Take those steamed dumplings, hoanh thanh, which is more commonly translated as wontons. At Mi Xao, the glutinous rice flour dough is spread thick as a golf tee and carelessly crimped, so the schlumpy dumplings look as though they’re wrapped in rolls of baby fat. The gummy skin surrounds a nubbin of bland pork paste, which badly needs a spank of heat. Instead, the dumplings are served with a light, sweetish soy sauce alight with slivers of ginger.

Sugar is a recurring theme. It’s the dominant flavor of the House Special sauce, one of five sauces offered as a stir-fry medium. Patrons have their pick of carb (jasmine rice, brown rice, rice noodles or egg noodles) and protein (tofu, chicken, pork, shrimp or beef); onion, carrots, bell peppers, broccoli, baby corn and cabbage come standard. Whichever sauce, brace for plenty of it. Pork dressed with House Special sauce was deserving of an illustration on the Candy Land board. Tofu prepared in a mild green curry was better, but the sloppy saucing resulted in a fusillade of ginger.

Soups are perhaps a safer bet. The thin tom yum kung, a dish rooted in Thailand, bobbed with head-on shrimp. Smoothed over by coconut milk, the chicken broth was a fine backdrop for a tangle of rice noodles. While Mi Xao frequently overcooks its rice, the noodles accompanying the tom yom kung and pho were sufficiently rigid to stand up to the steaming hot soups.

As for the pho, it was overwhelmed by flavors reminiscent of nutmeg and caramel, and distinctly lacking in the robust beefiness and smokiness that distinguishes the best slow-cooked broths of its kind. Still, for nostalgic eaters longing to go through the motions of garnishing their bowls with jalapeno rings, a bundle of bean sprouts, a few torn leaves of Thai basil and a satisfying squeeze of lime, the pho bo at Mi Xao is a decent, grease-free choice.

Traditionally, beef pho comes with slices of raw flank steak or cooked meat from other parts of the cow, but Mi Xao serves its broth with cooked flank. It’s likely that’s partly a concession to American tastes, and partly a reflection of how few diners eat their meals at the restaurant: Imagine driving home with raw beef and rapidly cooling soup, and you can almost hear the public health officials pulling out their hair.

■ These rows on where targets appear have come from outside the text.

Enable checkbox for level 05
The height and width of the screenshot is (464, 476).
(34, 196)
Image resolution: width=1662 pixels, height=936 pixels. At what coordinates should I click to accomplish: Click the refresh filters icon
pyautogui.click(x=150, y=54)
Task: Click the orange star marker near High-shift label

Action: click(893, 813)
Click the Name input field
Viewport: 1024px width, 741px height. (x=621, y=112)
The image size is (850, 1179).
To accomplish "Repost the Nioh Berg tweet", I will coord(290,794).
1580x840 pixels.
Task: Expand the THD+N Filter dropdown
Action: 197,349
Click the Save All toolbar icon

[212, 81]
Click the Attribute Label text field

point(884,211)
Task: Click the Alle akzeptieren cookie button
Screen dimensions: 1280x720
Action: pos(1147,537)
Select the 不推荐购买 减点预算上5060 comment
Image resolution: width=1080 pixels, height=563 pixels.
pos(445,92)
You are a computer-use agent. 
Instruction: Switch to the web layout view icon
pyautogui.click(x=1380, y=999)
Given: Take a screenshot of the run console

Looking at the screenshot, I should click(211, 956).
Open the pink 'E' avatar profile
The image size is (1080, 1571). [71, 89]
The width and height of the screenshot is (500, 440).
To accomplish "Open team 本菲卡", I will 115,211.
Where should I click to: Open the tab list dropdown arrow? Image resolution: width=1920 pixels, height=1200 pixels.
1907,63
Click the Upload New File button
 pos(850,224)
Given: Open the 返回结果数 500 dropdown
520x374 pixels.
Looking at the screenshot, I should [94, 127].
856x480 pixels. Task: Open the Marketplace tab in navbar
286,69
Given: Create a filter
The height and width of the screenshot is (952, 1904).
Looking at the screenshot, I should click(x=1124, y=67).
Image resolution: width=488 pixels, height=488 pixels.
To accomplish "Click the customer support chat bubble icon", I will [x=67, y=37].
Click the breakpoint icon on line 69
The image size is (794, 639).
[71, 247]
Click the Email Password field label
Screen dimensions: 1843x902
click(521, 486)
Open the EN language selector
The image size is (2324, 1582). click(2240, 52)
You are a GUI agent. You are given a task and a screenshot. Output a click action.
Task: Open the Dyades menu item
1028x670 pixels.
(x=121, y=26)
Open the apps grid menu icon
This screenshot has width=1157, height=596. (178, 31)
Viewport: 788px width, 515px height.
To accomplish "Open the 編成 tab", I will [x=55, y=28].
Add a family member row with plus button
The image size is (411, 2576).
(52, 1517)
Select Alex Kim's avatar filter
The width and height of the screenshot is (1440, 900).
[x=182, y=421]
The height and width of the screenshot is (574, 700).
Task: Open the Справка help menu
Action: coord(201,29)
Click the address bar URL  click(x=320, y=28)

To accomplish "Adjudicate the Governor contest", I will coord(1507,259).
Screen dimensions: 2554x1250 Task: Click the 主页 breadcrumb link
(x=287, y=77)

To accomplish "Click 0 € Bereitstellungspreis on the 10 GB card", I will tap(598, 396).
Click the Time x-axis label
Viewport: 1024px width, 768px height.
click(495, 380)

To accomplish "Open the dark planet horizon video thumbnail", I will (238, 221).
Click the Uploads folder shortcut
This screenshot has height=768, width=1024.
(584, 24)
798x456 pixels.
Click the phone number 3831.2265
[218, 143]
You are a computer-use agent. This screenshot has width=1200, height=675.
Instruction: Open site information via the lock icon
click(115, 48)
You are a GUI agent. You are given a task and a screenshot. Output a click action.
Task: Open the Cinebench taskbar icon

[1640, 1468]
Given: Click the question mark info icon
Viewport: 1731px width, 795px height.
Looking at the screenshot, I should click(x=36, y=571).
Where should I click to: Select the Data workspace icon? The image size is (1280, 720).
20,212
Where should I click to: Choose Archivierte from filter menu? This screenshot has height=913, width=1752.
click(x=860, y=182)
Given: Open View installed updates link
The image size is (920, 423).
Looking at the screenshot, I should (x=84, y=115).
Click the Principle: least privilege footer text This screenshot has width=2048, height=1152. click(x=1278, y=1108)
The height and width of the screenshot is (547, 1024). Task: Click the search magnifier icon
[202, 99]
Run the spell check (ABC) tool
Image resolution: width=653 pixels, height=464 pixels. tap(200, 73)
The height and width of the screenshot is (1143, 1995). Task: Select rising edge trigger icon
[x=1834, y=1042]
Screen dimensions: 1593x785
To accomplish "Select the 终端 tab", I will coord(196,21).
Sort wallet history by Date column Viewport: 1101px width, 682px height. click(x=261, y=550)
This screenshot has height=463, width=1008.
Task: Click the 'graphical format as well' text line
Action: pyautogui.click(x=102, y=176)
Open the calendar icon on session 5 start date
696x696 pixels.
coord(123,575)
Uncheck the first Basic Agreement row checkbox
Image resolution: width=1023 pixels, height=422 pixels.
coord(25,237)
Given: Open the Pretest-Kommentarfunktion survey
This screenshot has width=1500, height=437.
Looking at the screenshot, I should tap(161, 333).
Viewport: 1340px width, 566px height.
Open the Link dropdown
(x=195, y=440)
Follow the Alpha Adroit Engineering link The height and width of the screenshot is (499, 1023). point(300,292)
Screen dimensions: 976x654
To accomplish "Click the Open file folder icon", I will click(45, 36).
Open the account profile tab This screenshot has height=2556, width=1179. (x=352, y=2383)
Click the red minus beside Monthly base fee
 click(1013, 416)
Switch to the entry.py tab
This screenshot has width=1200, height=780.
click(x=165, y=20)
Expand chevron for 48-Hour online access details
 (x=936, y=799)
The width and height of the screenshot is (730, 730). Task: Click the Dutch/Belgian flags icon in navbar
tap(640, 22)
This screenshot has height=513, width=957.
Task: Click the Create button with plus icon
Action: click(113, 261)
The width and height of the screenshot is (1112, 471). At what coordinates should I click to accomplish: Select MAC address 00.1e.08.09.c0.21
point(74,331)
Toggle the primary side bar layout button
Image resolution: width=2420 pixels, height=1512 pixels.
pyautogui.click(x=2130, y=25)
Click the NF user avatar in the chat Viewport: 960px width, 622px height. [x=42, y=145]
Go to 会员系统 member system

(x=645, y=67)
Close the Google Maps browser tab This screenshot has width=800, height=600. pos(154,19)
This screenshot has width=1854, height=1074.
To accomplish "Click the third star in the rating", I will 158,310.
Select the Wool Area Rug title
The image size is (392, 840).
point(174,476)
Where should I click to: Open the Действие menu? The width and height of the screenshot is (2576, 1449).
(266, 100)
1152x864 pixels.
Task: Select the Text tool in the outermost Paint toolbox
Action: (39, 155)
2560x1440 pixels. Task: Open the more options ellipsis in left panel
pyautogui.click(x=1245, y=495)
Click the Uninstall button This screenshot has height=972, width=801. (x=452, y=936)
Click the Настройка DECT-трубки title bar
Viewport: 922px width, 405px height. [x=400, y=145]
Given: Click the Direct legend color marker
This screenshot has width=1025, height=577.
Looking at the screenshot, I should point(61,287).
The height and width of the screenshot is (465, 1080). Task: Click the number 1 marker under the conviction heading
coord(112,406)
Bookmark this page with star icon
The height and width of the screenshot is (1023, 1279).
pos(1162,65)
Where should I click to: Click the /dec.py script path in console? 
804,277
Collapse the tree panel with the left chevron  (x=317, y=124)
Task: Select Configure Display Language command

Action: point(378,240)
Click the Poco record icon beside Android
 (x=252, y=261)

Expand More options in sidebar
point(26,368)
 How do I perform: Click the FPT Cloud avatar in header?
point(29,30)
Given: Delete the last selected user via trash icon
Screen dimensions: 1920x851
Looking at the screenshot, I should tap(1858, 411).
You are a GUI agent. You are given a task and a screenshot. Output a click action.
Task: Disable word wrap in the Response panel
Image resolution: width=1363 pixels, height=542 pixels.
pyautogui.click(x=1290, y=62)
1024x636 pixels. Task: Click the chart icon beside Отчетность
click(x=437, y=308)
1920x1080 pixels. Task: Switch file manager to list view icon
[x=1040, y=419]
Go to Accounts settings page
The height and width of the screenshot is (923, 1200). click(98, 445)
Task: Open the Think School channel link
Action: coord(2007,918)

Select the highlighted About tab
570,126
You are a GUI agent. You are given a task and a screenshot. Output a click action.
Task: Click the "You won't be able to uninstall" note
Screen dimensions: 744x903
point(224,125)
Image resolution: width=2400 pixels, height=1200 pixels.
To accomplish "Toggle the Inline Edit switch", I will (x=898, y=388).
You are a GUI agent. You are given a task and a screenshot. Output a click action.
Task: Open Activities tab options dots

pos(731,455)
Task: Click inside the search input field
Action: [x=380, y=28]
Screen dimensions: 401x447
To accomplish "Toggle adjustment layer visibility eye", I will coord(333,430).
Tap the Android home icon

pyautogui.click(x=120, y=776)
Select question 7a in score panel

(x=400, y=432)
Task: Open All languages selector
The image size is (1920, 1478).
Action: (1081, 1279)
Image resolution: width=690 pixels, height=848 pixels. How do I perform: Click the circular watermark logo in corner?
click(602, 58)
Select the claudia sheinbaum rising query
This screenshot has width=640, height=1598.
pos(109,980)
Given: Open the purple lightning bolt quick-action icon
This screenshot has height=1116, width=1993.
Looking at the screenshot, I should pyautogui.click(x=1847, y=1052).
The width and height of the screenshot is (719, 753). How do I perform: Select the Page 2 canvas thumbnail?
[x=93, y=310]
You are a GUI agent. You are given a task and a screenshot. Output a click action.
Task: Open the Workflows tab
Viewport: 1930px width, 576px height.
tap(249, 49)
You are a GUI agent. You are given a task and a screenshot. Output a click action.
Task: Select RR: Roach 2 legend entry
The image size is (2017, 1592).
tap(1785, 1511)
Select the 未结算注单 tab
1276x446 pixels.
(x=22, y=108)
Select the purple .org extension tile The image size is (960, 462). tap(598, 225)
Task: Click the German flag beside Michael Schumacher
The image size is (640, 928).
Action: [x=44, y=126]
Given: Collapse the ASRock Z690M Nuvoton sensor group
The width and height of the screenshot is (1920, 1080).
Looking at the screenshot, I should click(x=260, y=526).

Interestingly, the most successful dishes at Mi Xao are very closely linked to the environment — in spite of the restaurant’s reliance on Styrofoam boxes. The extraordinarily fresh herbs and shredded carrots underlying the shrimp green papaya salad and Coco’s salad — essentially a vegetarian version of the shrimp salad, dressed with ginger-soy instead of lime — offer a spark of bright color and crunch sadly missing from the rest of the menu. The salads, capped with bits of peanuts and fried shallots, taste wonderfully immediate.

As the restaurant’s devoted fans will no doubt insist, the salads are evidence of Mi Xao’s specialness. But for eaters who haven’t yet been swayed by Mi Xao’s charms, they may not be special enough.